Typically, when a company hires a firm like Castlight, Jiff Inc. or ActiveHealth Management Inc., it authorizes the firm to collect information from insurers and other health companies that work with the client company. Employees are prompted to grant the firm permission to send them health and wellness information via an app, email or other channels, but can opt out.
Based on data such as an individual’s history, the firms can identify a person who might be considering costly procedures like spinal surgery, and can send that person recommendations for a second opinion or physical therapy.
Spinal surgery, which can cost $20,000 or more, is another area where data experts are digging in. After finding that 30% of employees who got second opinions from top-rated medical centers ended up forgoing spinal surgery, Wal-Mart tapped Castlight to identify and communicate with workers suffering from back pain.
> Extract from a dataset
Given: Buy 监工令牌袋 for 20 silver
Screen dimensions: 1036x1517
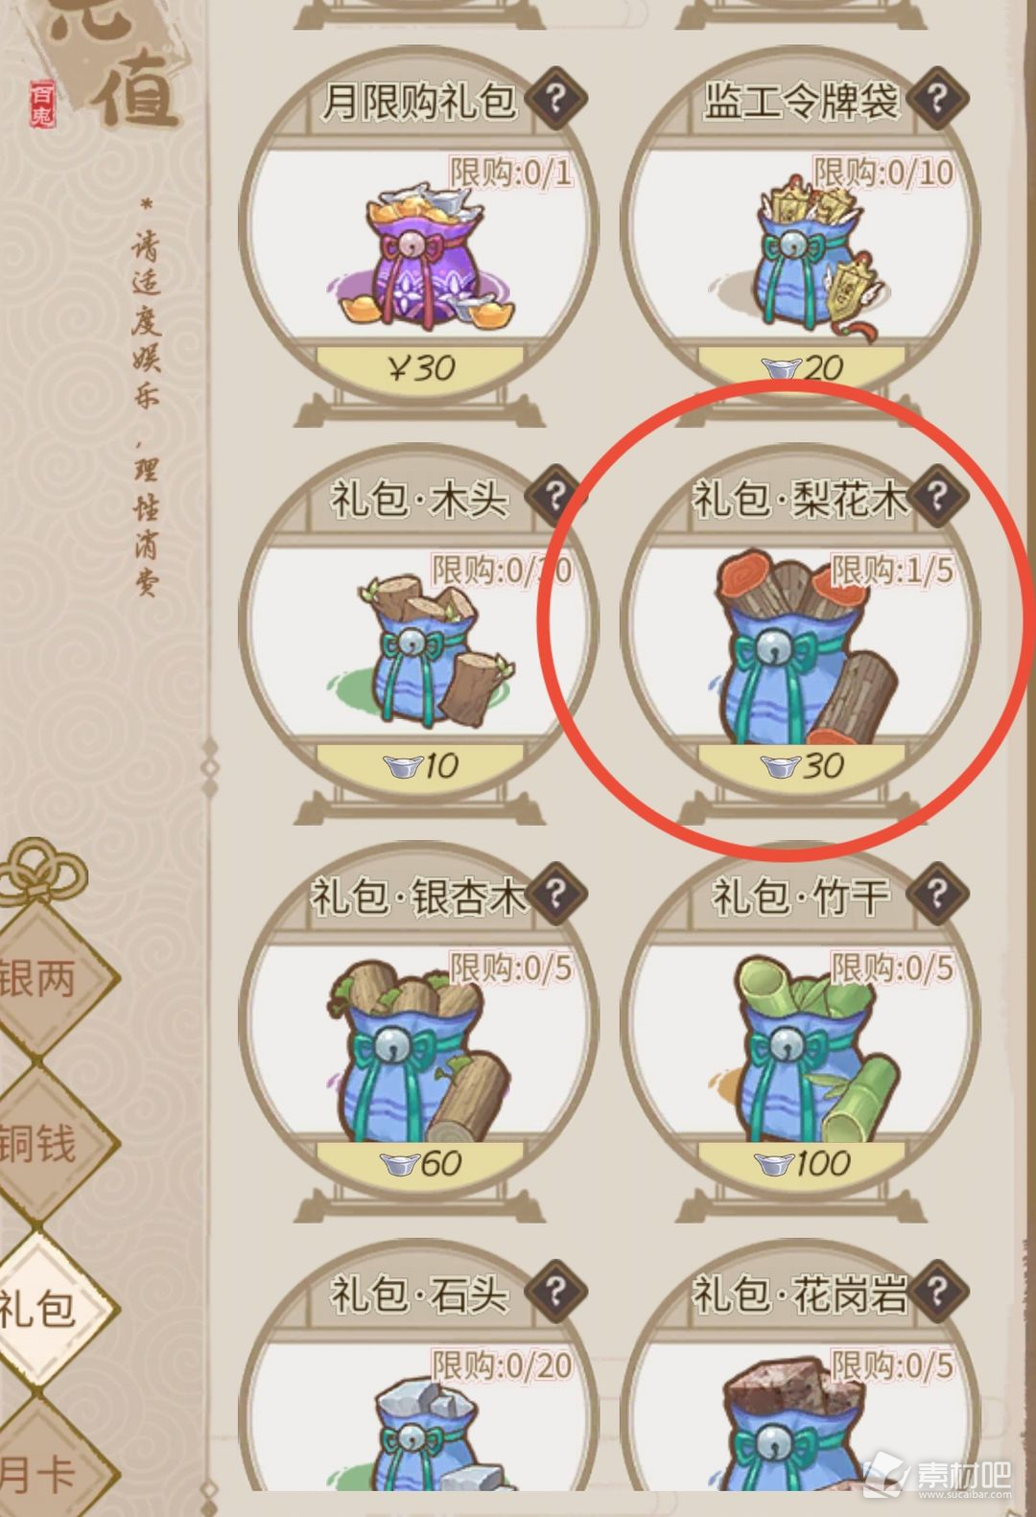Looking at the screenshot, I should (x=802, y=366).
To find them, Castlight scans insurance claims related to back pain, back imaging or physical therapy, plus pharmaceutical claims for pain medications or spinal injections. Once identified, the workers get information about measures that could delay or head off surgery, such as physical therapy or second-opinion providers.
Some firms, such as Welltok and GNS Healthcare Inc., also buy information from data brokers that lets them draw connections between consumer behavior and health needs.
Employers generally aren’t allowed to know which individuals are flagged by data mining, but the wellness firms—usually paid several dollars a month per employee—provide aggregated data on the number of employees found to be at risk for a given condition.
To determine which employees might soon get pregnant, Castlight recently launched a new product that scans insurance claims to find women who have stopped filling birth-control prescriptions, as well as women who have made fertility-related searches on Castlight’s health app.
That data is matched with the woman’s age, and if applicable, the ages of her children to compute the likelihood of an impending pregnancy, says Jonathan Rende, Castlight’s chief research and development officer. She would then start receiving emails or in-app messages with tips for choosing an obstetrician or other prenatal care. If the algorithm guessed wrong, she could opt out of receiving similar messages.
To steer more J.P. Morgan Chase & Co. employees to doctors in its network, insurer Cigna Corp. analyzed claims data to identify employees who lacked primary-care physicians. Those employees got personalized messages on Cigna’s mobile app with recommendations for in-network doctors, says Michael Sturmer, a regional Cigna executive in the Northeast. Employees who had downloaded the Cigna app used in-network providers about 2% more than they did before the system was implemented in 2015.
Some people may feel uncomfortable with the idea that their personal data is being used to predict their future. Castlight carefully test-markets its messages to try to avoid appearing too intrusive, says Mr. Rende. “Every word matters,” he says.
Maribeth Quinn says she was surprised to learn that her glucose levels put her at risk for diabetes, news she got in a message three years ago from HealthMine Inc., which says it analyzes health and claims data, but not other personal data. Ms. Quinn, a financial-aid executive at JFK Medical Center in Edison, N.J., has since lost 35 pounds, and is no longer deemed prediabetic. “It was in my face,” she says. “That made me do something about it.”